EXTRACT TO READ:

________

How do I break up with someone I met online?

I’ve been online dating and made the decision to go out with my matches quickly after making contact. All the men I’ve met have been lovely, though none are really what I want. But because they’re so nice – and I want to be kind – I’ve seen them a few more times, even though I know I don’t want to date them long-term or sleep with them. It just seems so harsh to ditch them after one date. How can I tell them, without being too serious, that I’m not interested? I need a nice way out.

You’ve already given yourself a solution. It comes with your desire to be kind.

Put yourself in the position of those you’re dating. What would you prefer – someone thanking you for a date but making it clear you won’t be seeing each other again? Or someone seeing you several more times out of a sense of duty, while you’re under the impression this could be going somewhere?

If you liked them, then yes, it may be disappointing to know they’re not so keen on you. But at least you know it’s time to move on and either enjoy being single, or look for others to date. Alternatively, if you weren’t too sure about them then knowing neither of you ‘clicked’ means, again, you can just move on.

Although you’re trying to be nice at the moment, what you’re doing is certainly not making you feel good – and it’s also unfair to the people you are dating.

You’re right that this doesn’t need to appear serious, nor is this the same as an established relationship breaking up (for those seeking to end a long term relationship advice is here – while there’s further help here if you’ve just been dumped).

How do I end it?

As this is still very early days, email, text or phone are all appropriate ways of letting people know what’s going on. You can send a kind, short and specific message telling them what you feel – that you aren’t compatible or that this isn’t working for you. Also let them know you don’t wish to waste their time, and that you wish them well.

________

SOURCE MATERIAL:

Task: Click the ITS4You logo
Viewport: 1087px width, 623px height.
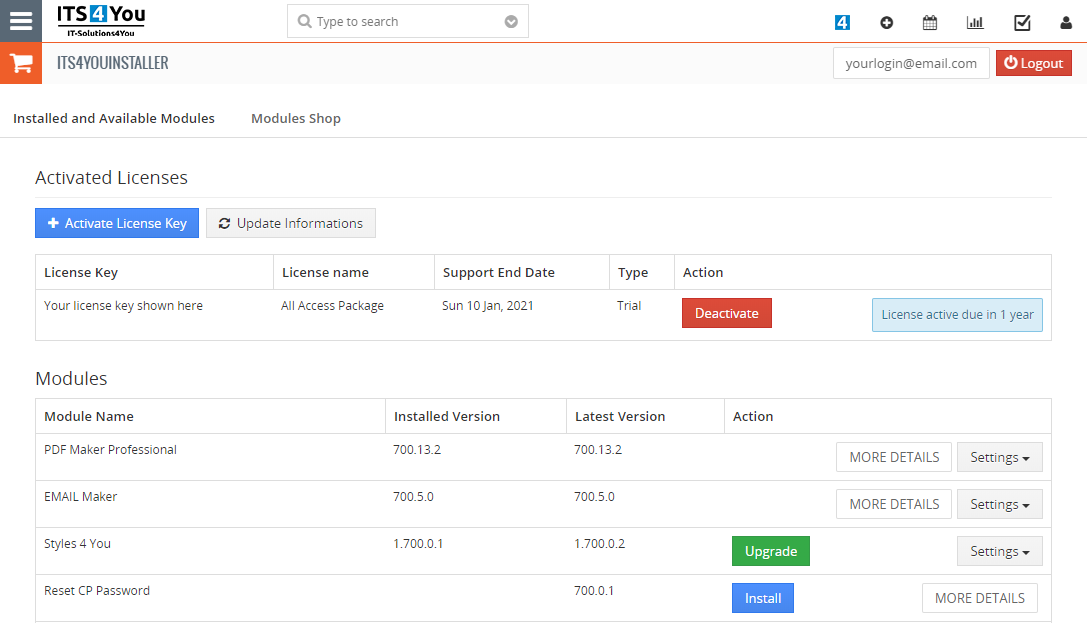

________

SHORT PROBLEM 1: In the dating advice piece, which ways of contacting someone does it call appropriate at this early stage?
SHORT PROBLEM 2: What three adjectives does the dating advice piece use to describe the message to send?
SHORT PROBLEM 3: Continue the dating advice piece from its last sentence.

OUTPUT 1: Email, text or phone.

OUTPUT 2: Kind, short and specific.

OUTPUT 3:
You may wish to prefix this by telling them you enjoyed the date or that you thought they were a nice person. This might suit some people, although it could also suggest uncertainty on your part, and leave them with unanswered questions – ‘if I’m so great, why isn’t she into me?’ or ‘maybe she’ll change her mind?’

If you’re feeling anxious about saying very clearly what you want to do, you may inadvertently create more stress by trying to soften the blow – doing ‘nice’ things like offering compliments, or getting drawn into conversations about your decision. Or even meeting up ‘as friends’ when it is clear they are hoping this is going to turn into something more.

That’s why a short, kind, but matter of fact answer is better. Leaving no suggestion you’re open to changing your mind and making it perfectly clear these are your choices you are quite happy to own without further debate.

While nobody likes rejection, knowing where you stand is better in the long run. In the early days of dating it’s sensible not to rush ahead, assume those you’re dating aren’t also dating others, and to make prompt decisions about who you want to see again.

So hopefully most people you are dating will accept your choice. And if they don’t – particularly if they keep trying to stay in touch after you’ve told them where they stand, or if they are unpleasant with you – then ensure you block them where you can on social media and have no further contact.

When to break the news

Say you’ve had a date, it was nice but not one you want to repeat. You could decide to let the person know soon after (perhaps the next day) that it was a pleasant afternoon/evening but you don’t want to repeat it. Or you might want to wait until they get in touch to suggest another date, when you can thank them but say this isn’t for you.
While it may be tempting to leave it to them to get in touch, this puts the onus on them to do so (and they may be waiting on you). Plus it takes away from a more assertive approach you want to aim for – which is being unashamedly straightforward about what you want.

What not to do

An alternative response to the one you’ve described (where you’re seeing people for more dates than you want to because you don’t want to seem mean), is just to disappear from their life altogether.

Known as ‘ghosting’ this is often done to avoid any awkward conversations. But it leaves the other person feeling uncertain and rejected. And rather than ending contact it can mean they keep trying to reach you – just to find out what’s happened and if they did anything wrong.

If you’ve told them right away there won’t be other dates, you don’t have to discuss it further. But you do need to tell them something.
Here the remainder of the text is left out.